The 1959–60 Football League season was Birmingham City Football Club's 57th in the Football League and their 33rd in the First Division. They finished in 19th position in the 22-team division. They lost their opening third-round 1959–60 FA Cup-tie to Watford. In the 1958–60 Inter-Cities Fairs Cup, Birmingham reached the final, in which they lost 4–1 on aggregate to Barcelona.

Twenty-two players made at least one appearance in senior first-team competition, and there were fifteen different goalscorers. Half backs Trevor Smith and Johnny Watts played in 46 of the 47 first-team matches over the season, and Johnny Gordon finished as leading goalscorer with 19 goals in all competitions, of which 16 were scored in the league.

Pat Beasley resigned as manager at the end of May 1960, to be replaced by club appearance record-holder Gil Merrick following his retirement as a player.

Football League First Division

League table (part)

FA Cup

Inter-Cities Fairs Cup

The early rounds of the 1958–60 Inter-Cities Fairs Cup were completed during Birmingham's 1958–59 season, leaving the semi-finals and final to be played this season. In the semi-final, Birmingham beat Belgian club Union Saint-Gilloise 4–2 in each leg to reach the final, in which they played Barcelona, who had eliminated them at the semi-final stage in the previous edition of the competition.

The first leg of the final was played in "bitter, slanting rain" on a St Andrew's pitch that "almost from one goal to the other down the centre, was a series of little lakes". Birmingham played a "fast, open game" more suited to the conditions, while Barcelona's technical superiority was blunted both by the mud and by the "hard-tackling, grafting, bustling Birmingham defence, in which Smith and Neal in particular stood out like rocks long before the end". In the second half, Barcelona tired; El Mundo Deportivo noted that they had played a league match in Seville only 48 hours earlier and the players were not machines. The home side had three good chances: Ramallets dived at Hooper's feet, Weston ran the ball out of play when under no pressure, and a "sliding tackle from nowhere by Gensana turned away what looked like a certain goal", again for Weston.

## Records for locating described items

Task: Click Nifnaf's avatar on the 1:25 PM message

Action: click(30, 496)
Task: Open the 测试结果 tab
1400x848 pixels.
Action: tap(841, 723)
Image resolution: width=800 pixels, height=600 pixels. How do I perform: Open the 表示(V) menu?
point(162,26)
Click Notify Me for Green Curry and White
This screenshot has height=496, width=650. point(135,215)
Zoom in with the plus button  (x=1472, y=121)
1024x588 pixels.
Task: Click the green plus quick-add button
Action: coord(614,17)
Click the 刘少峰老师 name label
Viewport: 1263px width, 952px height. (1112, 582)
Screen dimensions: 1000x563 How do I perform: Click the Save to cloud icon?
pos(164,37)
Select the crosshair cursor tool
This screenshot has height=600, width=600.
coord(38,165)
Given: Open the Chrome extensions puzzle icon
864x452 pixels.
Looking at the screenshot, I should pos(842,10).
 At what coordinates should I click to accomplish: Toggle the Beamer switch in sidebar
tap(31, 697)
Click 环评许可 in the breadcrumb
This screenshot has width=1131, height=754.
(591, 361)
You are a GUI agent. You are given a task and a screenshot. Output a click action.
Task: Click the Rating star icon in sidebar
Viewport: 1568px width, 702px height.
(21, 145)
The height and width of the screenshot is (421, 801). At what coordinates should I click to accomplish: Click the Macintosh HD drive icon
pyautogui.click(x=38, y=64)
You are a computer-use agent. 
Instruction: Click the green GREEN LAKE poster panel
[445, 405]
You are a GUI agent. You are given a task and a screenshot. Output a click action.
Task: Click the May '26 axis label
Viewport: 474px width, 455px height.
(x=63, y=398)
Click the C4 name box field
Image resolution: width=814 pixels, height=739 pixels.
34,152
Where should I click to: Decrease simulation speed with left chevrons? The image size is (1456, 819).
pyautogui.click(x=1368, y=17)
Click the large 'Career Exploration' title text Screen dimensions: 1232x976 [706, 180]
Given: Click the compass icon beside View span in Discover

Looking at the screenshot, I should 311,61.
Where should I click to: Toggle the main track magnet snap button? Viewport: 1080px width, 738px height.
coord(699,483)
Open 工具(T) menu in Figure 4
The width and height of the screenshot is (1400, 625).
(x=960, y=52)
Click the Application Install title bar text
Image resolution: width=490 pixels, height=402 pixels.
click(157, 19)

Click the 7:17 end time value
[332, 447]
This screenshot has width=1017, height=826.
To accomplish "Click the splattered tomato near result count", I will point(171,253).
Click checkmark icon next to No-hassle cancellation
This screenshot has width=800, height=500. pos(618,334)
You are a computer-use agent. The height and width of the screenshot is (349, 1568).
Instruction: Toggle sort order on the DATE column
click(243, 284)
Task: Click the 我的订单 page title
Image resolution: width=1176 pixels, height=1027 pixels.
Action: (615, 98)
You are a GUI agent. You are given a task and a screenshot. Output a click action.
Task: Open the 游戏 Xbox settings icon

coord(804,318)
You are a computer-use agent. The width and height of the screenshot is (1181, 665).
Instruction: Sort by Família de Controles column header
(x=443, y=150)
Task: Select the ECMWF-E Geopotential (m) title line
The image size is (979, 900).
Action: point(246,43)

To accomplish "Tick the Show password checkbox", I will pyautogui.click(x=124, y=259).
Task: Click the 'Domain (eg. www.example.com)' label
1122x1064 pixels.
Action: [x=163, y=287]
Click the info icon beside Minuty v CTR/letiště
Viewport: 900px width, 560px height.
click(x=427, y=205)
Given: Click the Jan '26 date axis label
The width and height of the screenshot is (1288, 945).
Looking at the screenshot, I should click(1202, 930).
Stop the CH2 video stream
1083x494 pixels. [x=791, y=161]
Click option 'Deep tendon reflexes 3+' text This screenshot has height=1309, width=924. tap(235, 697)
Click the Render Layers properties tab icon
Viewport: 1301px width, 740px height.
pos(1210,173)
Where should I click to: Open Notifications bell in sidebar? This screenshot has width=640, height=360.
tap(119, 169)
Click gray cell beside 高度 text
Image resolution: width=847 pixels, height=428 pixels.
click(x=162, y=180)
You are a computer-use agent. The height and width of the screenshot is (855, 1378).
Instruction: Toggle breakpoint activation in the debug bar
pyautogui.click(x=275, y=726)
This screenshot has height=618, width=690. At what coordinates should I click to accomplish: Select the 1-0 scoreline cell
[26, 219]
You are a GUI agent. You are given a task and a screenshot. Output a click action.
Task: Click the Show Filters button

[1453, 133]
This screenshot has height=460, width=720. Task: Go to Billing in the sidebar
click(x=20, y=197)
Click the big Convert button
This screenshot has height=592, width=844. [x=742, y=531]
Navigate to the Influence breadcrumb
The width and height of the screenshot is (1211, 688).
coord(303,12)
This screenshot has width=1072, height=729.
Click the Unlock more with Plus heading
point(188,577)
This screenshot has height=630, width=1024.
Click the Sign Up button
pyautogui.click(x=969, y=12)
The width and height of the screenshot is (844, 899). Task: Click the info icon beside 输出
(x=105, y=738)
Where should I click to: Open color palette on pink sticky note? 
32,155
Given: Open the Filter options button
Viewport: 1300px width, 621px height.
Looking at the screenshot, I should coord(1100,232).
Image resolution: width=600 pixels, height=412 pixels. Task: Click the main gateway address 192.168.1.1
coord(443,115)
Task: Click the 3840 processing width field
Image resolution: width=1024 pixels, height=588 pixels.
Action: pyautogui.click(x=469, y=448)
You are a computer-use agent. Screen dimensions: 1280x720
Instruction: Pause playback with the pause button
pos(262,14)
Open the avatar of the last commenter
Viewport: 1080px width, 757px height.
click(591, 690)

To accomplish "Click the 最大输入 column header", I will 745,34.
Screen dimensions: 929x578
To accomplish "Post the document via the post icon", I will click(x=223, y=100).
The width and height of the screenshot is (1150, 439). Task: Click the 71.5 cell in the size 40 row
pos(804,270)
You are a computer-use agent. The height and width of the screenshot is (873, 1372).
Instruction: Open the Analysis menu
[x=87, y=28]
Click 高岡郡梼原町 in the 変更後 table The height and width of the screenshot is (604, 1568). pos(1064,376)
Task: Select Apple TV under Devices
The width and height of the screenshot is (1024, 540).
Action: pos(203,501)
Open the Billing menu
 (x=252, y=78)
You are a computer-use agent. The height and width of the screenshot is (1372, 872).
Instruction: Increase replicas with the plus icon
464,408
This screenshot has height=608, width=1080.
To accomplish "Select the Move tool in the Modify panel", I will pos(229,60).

## What this exercise asks
1. Summarize the Birmingham City season text in two sentences.
2. Using the Birmingham City season text, decide whether each statement is true or false: (a) Birmingham finished 19th in the First Division. (b) Johnny Gordon scored 19 league goals. (c) Birmingham beat Union Saint-Gilloise 4–2 in both semi-final legs. Answer yes or no for each and quote the words that settle it.
3. Write out the passage of the Birmingham City season text starting at "The 1959–60 Football" and ending at "in the league.".

## Results in order
1. In the 1959–60 season, Birmingham City's 33rd in the First Division, the club finished 19th of 22, lost their opening FA Cup tie to Watford, and reached the Inter-Cities Fairs Cup final, which they lost 4–1 on aggregate to Barcelona. Johnny Gordon was leading scorer with 19 goals, and manager Pat Beasley resigned at the end of May 1960 and was replaced by Gil Merrick.

2.
(a) Yes: "They finished in 19th position in the 22-team division."
(b) No: "19 goals in all competitions, of which 16 were scored in the league."
(c) Yes: "Birmingham beat Belgian club Union Saint-Gilloise 4–2 in each leg"

3.
The 1959–60 Football League season was Birmingham City Football Club's 57th in the Football League and their 33rd in the First Division. They finished in 19th position in the 22-team division. They lost their opening third-round 1959–60 FA Cup-tie to Watford. In the 1958–60 Inter-Cities Fairs Cup, Birmingham reached the final, in which they lost 4–1 on aggregate to Barcelona.

Twenty-two players made at least one appearance in senior first-team competition, and there were fifteen different goalscorers. Half backs Trevor Smith and Johnny Watts played in 46 of the 47 first-team matches over the season, and Johnny Gordon finished as leading goalscorer with 19 goals in all competitions, of which 16 were scored in the league.